◆ Entries taken from a collection:
::::::::::
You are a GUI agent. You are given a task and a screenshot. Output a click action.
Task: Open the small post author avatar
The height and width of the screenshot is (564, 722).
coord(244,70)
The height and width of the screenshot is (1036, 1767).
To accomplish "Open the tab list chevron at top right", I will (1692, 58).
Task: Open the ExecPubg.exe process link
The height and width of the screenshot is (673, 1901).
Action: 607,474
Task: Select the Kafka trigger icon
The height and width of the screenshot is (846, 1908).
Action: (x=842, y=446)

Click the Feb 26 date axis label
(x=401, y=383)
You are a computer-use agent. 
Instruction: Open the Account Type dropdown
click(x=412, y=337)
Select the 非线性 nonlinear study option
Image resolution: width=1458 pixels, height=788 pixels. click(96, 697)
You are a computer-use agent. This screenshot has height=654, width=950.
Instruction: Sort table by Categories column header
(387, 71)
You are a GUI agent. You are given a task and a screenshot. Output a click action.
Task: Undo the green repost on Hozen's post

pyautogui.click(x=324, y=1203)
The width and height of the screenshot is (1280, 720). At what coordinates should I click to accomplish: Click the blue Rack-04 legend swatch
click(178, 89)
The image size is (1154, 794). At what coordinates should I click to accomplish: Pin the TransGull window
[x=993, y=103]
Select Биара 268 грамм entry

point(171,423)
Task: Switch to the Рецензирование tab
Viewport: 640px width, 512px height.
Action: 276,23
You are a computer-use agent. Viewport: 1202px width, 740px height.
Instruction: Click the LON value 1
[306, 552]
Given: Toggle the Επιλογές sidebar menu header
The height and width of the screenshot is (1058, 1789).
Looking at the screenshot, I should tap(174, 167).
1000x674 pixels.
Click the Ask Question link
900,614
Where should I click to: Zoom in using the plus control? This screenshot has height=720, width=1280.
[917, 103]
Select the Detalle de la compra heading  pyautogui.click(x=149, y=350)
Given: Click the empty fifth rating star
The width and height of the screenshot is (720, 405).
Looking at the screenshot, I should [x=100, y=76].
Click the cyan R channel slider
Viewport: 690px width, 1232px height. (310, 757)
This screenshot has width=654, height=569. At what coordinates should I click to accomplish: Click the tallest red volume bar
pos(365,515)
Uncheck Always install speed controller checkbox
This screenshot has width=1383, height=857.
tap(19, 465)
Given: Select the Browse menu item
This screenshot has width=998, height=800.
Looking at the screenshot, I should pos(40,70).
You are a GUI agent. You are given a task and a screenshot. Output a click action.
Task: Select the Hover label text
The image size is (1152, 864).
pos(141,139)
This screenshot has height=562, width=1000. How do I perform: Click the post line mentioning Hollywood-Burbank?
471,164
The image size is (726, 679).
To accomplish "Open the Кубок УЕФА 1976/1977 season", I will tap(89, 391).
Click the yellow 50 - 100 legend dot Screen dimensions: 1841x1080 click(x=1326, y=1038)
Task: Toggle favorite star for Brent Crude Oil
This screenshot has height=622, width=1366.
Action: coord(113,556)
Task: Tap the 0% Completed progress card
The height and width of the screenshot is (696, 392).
::::::::::
◆ Work task:
Only the lines from the beginning of the entries through the line bearing "The height and width of the screenshot is (1036, 1767)." should be returned, each exactly as written.

◆ Output of the exercise:
You are a GUI agent. You are given a task and a screenshot. Output a click action.
Task: Open the small post author avatar
The height and width of the screenshot is (564, 722).
coord(244,70)
The height and width of the screenshot is (1036, 1767).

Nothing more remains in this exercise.